In November, Alibaba’s logistics affiliate, Cainiao, broke its own record during the “11.11” holiday by handling more than 1 billion orders in a single day. The fact that such a feat could occur is a credit to Wan Lin, president of Cainiao Network Technology.
Wan first joined the company as vice president in 2014. Under his leadership, Cainiao has built the largest smart warehousing network in China, Wan is perhaps best known for leading the international expansion of Cainiao’s cross-border logistics operations.
This year, Cainiao made a momentous decision – with far more potential impact than any logistical stunt. The Hangzhou-based logistics giant revealed plans for the construction of “eHubs” in up to six cities in Asia, Europe and the Middle East “to meet the surging cross-border e-commerce needs.” Dubai was selected as the future site for one a Cainiao logistics hub, along with Kuala Lumpur, Liège, Moscow and Hangzhou.
Soon after unveiling the first five eHubs, Cainiao revealed a US$1.5 billion investment in a joint-venture (JV) logistics center at Hong Kong International Airport (HKG), which will effectively act as its sixth hub. With the investment, Cainiao will own a 51 percent controlling stake in the new 380,000-square-meter JV logistics hub, adjacent to HKG, with China National Aviation Corp. (CNAC) and YTO Express holding minority shares of 35 percent and 14 percent, respectively. When the facility is finished, sometime in 2023, Cainiao said it would begin ramping up capacity to “tens of millions of parcels” each year and a total annual capacity of up to 1.7 million tonnes.
“Hong Kong is an important trans-shipment center for China’s cross-border e-commerce,” he said. “Cainiao already has three Global Fulfillment Centers in Hong Kong.
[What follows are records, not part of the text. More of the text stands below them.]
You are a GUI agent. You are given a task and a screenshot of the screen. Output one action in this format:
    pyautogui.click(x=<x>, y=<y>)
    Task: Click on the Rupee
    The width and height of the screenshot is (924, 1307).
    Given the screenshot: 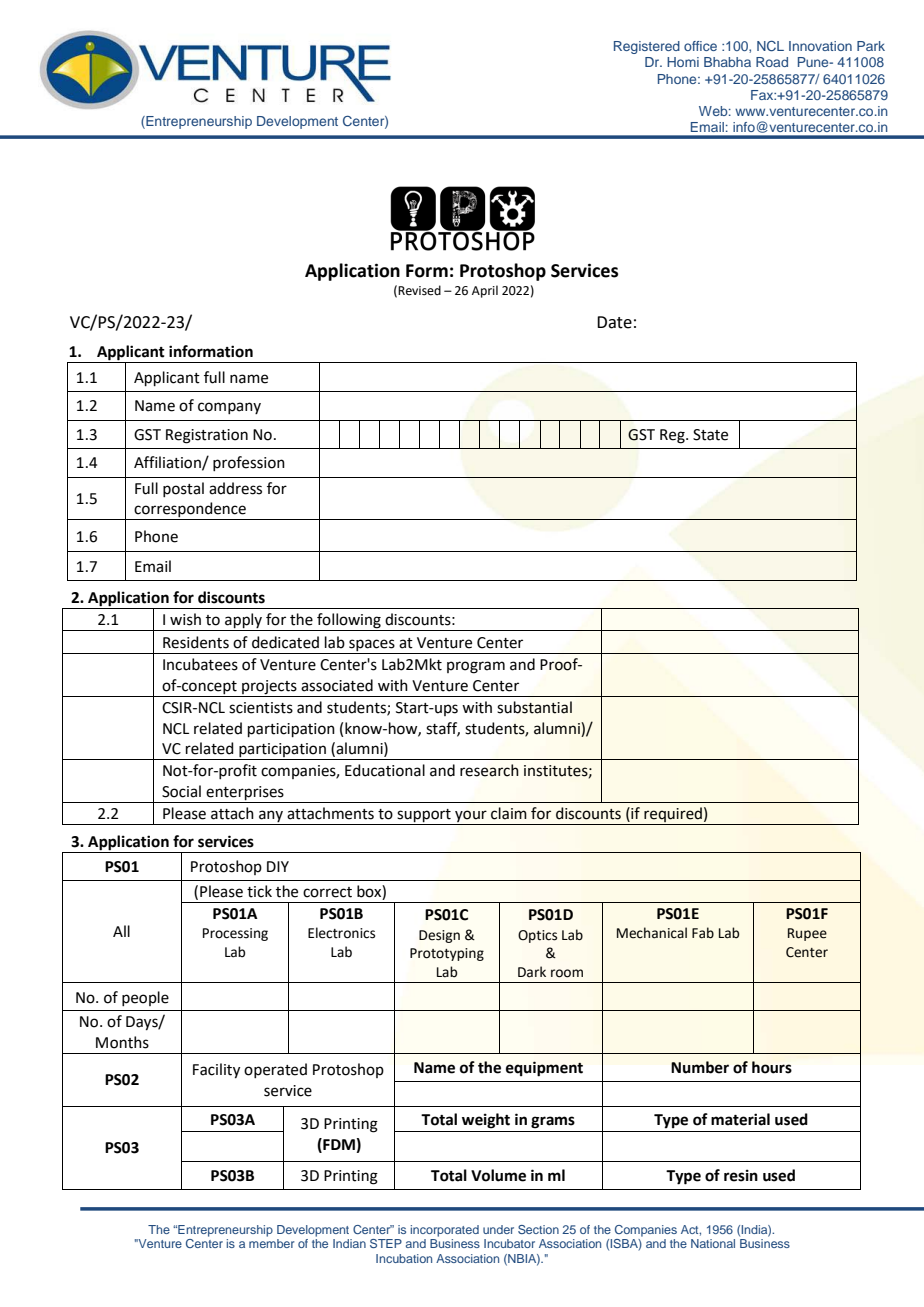 What is the action you would take?
    pyautogui.click(x=807, y=934)
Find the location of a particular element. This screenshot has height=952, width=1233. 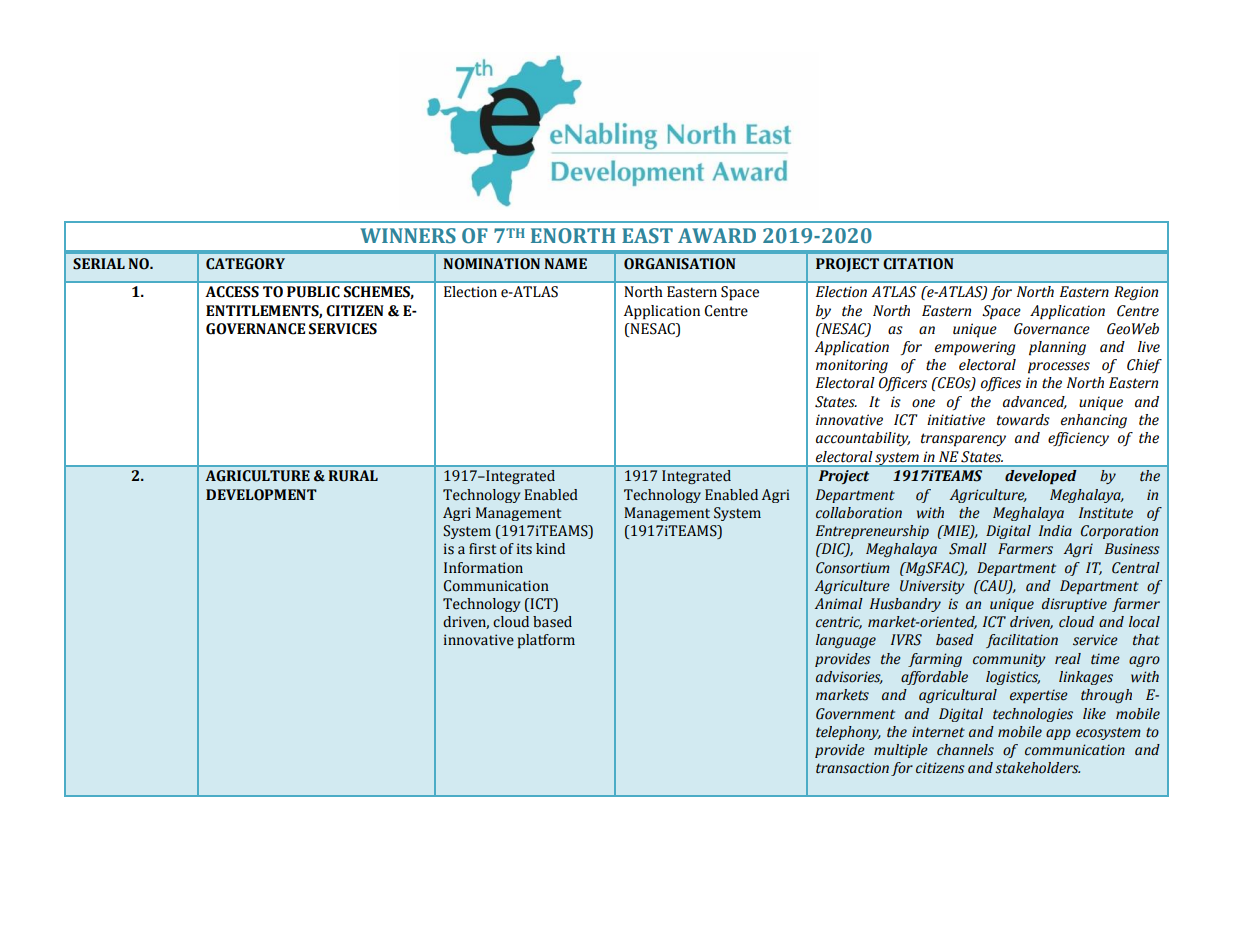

It is an important gateway for global goods to enter the mainland China market and vice-versa.”
As Cainiao’s eHubs become operational, the network’s reliance on airlift is expected to grow exponentially. “Upon the establishment of the first six Global Logistics eHubs, global air routes used by the intelligent logistics network will also expand rapidly,” Wan said.
Expanded logistics infrastructure supports the Alibaba Group’s goal of reducing average delivery times to 24 hours across China and 72 hours to the rest of the world. “Air cargo, as well as an international smart logistics network, are inseparable elements to achieve this goal,” Wan said. This realization is, in part, what drove Alibaba and Cainiao to “commit to building the backbone for a smart logistics network,” he added.
Another key pillar of Alibaba’s grandiose cross-border vision includes major reductions to logistics costs, from around 15 percent, as of June 2018, down to less than 5 percent of China’s gross domestic product. While this may be an unconventional way to drive efficiency, the cost-cutting strategy leaves open the question of whether carriers can work with Cainiao in a mutually-beneficial manner. However, with more than 3,000 delivery partners integrating 30 million square meters of warehousing space and 3 million delivery personnel into Cainiao’s Network, companies are still more than willing.
Cainiao’s focus on cross-border service expansion and global partnerships suggests that, much like Amazon and JD.com, Cainiao also could choose to invest in airlines and pursue the development of an own-controlled network.
As we make the turn to 2019, we can expect Cainiao to add capacity, but it’s up to Lin to make that determination. “We firmly believe today’s records,” he said, “will become the normal daily capacity in the coming years.”